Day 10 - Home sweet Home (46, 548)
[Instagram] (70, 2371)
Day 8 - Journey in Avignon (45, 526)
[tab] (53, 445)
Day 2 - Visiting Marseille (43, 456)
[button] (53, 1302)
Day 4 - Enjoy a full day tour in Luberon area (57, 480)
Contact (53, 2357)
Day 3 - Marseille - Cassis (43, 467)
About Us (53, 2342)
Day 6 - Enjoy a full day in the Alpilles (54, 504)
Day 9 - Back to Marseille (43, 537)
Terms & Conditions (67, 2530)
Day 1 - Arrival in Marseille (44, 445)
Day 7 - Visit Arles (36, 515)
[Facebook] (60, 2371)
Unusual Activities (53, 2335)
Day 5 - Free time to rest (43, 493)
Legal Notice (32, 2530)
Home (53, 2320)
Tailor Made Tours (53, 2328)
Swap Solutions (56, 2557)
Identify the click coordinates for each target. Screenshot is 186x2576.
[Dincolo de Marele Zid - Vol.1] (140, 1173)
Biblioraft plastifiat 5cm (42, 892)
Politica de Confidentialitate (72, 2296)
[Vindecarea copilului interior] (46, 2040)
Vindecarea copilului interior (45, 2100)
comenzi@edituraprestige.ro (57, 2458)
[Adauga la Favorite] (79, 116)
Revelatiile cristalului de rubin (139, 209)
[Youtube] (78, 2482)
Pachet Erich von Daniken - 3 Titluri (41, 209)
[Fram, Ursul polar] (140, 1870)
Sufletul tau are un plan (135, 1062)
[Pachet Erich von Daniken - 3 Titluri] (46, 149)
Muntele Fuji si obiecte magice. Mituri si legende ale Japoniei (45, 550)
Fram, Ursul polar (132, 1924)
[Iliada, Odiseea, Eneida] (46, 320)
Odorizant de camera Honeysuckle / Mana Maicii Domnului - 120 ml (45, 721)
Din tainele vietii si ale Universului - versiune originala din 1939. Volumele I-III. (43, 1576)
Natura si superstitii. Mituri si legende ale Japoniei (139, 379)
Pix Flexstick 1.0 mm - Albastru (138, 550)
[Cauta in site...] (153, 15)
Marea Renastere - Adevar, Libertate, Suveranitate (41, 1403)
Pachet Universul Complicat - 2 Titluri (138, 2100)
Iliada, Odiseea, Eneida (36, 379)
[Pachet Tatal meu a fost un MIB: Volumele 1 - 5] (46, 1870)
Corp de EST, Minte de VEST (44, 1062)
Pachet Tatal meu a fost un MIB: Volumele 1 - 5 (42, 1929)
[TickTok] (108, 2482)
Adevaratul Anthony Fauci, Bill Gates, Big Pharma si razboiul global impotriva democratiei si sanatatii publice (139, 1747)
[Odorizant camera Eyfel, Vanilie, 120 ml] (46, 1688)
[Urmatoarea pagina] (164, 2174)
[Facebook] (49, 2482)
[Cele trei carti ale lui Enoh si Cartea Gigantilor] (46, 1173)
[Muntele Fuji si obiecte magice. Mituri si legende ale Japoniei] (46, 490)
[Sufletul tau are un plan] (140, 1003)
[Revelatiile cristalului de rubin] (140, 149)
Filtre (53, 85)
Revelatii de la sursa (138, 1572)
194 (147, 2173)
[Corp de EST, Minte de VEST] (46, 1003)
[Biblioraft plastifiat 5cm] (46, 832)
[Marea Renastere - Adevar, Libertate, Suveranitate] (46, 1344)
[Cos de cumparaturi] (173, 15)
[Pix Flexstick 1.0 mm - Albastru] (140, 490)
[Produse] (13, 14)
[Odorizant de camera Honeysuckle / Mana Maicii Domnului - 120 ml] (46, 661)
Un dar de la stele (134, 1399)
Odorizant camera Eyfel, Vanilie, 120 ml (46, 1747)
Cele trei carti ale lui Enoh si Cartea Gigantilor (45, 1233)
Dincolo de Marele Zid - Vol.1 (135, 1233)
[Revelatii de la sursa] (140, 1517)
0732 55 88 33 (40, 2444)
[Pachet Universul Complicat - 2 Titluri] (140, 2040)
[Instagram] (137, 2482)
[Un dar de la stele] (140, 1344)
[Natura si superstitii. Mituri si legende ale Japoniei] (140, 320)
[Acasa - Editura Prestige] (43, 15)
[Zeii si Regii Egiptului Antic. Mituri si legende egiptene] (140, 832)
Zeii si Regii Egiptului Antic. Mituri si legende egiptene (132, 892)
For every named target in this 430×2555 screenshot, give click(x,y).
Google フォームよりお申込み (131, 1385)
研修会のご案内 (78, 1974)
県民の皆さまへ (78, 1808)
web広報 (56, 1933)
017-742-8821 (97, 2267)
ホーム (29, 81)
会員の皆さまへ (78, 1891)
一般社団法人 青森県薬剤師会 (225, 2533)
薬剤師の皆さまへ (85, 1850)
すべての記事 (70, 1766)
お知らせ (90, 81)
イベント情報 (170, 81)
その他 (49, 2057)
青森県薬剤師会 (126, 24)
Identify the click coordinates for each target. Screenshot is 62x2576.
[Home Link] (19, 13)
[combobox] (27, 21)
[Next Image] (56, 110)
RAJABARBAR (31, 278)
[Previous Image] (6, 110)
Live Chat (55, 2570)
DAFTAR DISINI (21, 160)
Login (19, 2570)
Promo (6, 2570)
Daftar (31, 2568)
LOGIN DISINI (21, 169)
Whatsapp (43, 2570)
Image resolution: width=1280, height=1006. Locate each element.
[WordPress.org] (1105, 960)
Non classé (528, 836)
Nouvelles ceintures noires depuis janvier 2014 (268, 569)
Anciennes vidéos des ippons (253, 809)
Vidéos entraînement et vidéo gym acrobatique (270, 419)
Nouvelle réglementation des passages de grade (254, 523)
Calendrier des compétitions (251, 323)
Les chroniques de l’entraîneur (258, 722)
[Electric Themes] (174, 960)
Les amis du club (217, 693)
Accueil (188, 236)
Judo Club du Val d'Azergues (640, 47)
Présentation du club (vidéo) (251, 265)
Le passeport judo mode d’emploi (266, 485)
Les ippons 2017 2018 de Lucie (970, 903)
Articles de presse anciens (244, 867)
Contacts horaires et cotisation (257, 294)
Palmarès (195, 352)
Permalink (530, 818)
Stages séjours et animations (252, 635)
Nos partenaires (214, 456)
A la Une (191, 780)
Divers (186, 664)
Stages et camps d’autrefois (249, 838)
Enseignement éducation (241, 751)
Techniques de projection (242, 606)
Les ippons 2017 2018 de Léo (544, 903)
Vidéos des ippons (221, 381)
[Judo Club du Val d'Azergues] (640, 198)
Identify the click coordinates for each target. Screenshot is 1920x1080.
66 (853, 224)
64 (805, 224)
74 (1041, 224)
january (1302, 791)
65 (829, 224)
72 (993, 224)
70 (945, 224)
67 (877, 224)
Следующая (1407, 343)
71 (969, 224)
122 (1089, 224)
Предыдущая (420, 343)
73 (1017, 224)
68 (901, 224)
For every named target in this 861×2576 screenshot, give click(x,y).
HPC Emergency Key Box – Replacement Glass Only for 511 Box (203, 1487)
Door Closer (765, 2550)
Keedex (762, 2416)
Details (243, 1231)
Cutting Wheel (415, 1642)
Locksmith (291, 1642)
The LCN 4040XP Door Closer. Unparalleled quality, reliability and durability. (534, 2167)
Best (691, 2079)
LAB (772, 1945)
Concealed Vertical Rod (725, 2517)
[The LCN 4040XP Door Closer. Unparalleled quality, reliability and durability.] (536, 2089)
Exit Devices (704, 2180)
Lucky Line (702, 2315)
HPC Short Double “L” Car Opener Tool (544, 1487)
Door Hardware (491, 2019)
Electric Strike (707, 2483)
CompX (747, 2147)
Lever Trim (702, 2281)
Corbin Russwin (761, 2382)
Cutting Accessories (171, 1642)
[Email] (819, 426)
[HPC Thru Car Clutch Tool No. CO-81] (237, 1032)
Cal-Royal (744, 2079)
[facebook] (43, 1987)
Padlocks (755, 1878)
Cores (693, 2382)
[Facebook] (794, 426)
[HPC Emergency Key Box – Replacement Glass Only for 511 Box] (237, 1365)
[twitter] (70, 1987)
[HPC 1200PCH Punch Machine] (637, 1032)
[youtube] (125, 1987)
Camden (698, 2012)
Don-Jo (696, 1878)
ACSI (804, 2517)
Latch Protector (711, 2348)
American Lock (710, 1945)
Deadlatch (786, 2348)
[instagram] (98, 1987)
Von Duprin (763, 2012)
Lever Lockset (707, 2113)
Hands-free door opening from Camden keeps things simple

> _WORK ITEM_
Copy out, in full, each line above that has the word "copilului" in it.

> _TASK OUTPUT_
[Vindecarea copilului interior] (46, 2040)
Vindecarea copilului interior (45, 2100)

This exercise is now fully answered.